What needs to be done
Only the lines from the one with "Viewport: 1000px width, 1000px height." through the last line of the data below are to be duplicated, exactly and without pictures.

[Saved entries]
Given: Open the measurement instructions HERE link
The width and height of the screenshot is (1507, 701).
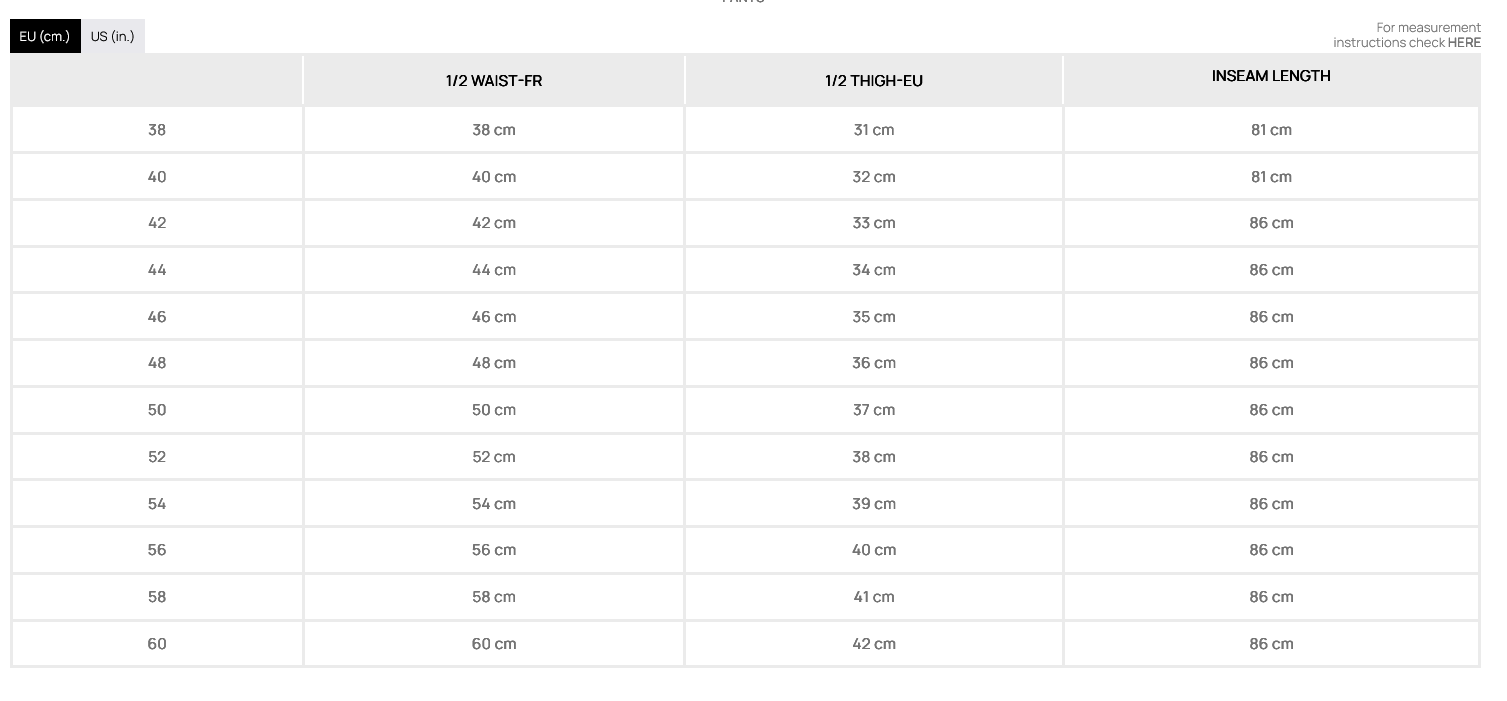Looking at the screenshot, I should click(x=1464, y=43).
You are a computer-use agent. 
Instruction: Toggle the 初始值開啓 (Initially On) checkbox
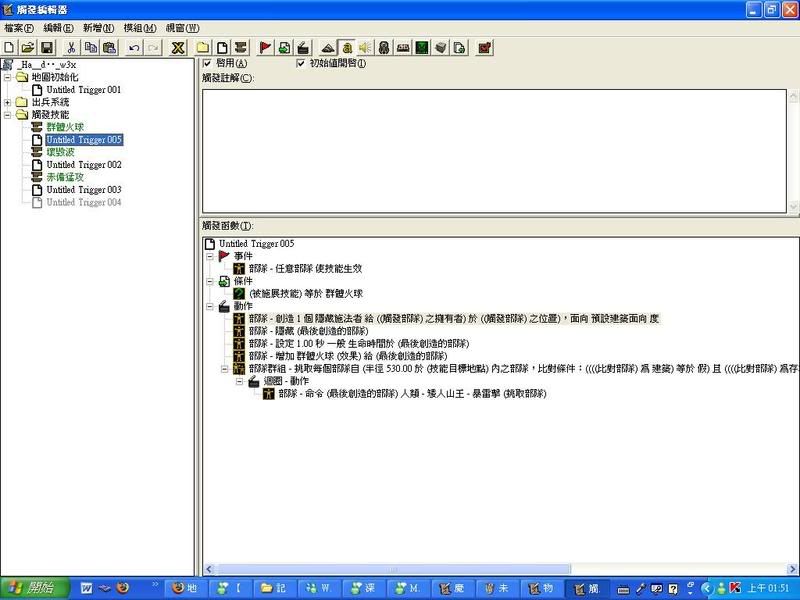point(301,64)
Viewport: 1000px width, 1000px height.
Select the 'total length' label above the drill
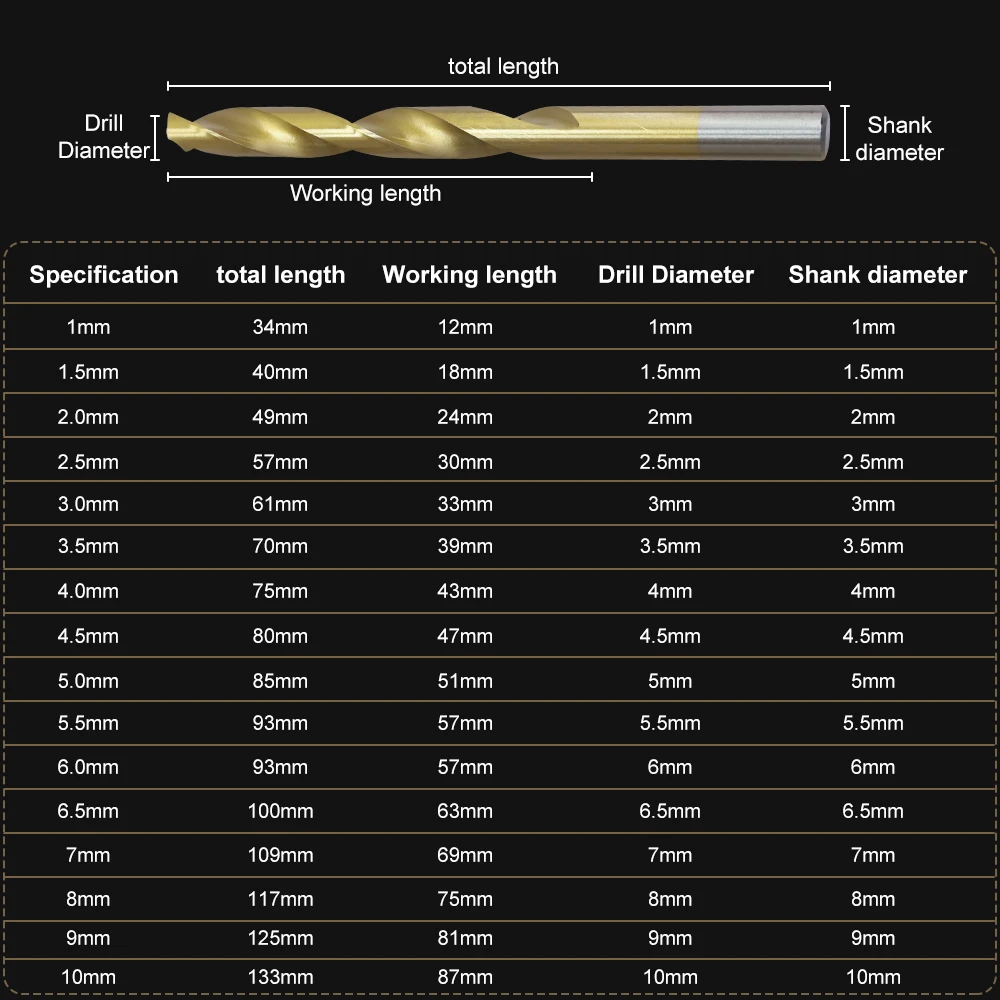click(x=503, y=66)
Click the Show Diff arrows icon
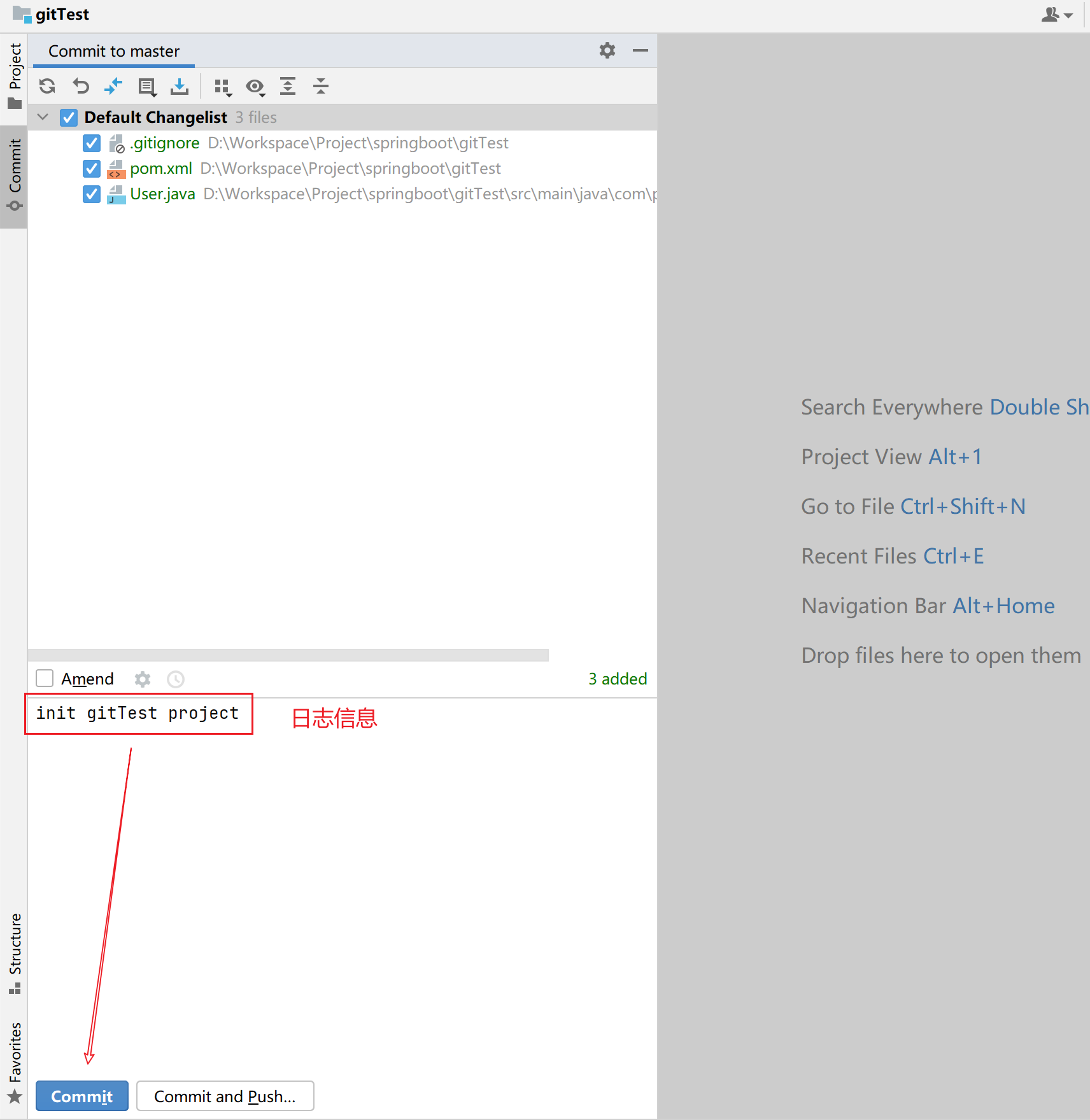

Output below
Viewport: 1000px width, 1000px height.
Select the 'total length' label above the drill
click(x=503, y=66)
Click the Show Diff arrows icon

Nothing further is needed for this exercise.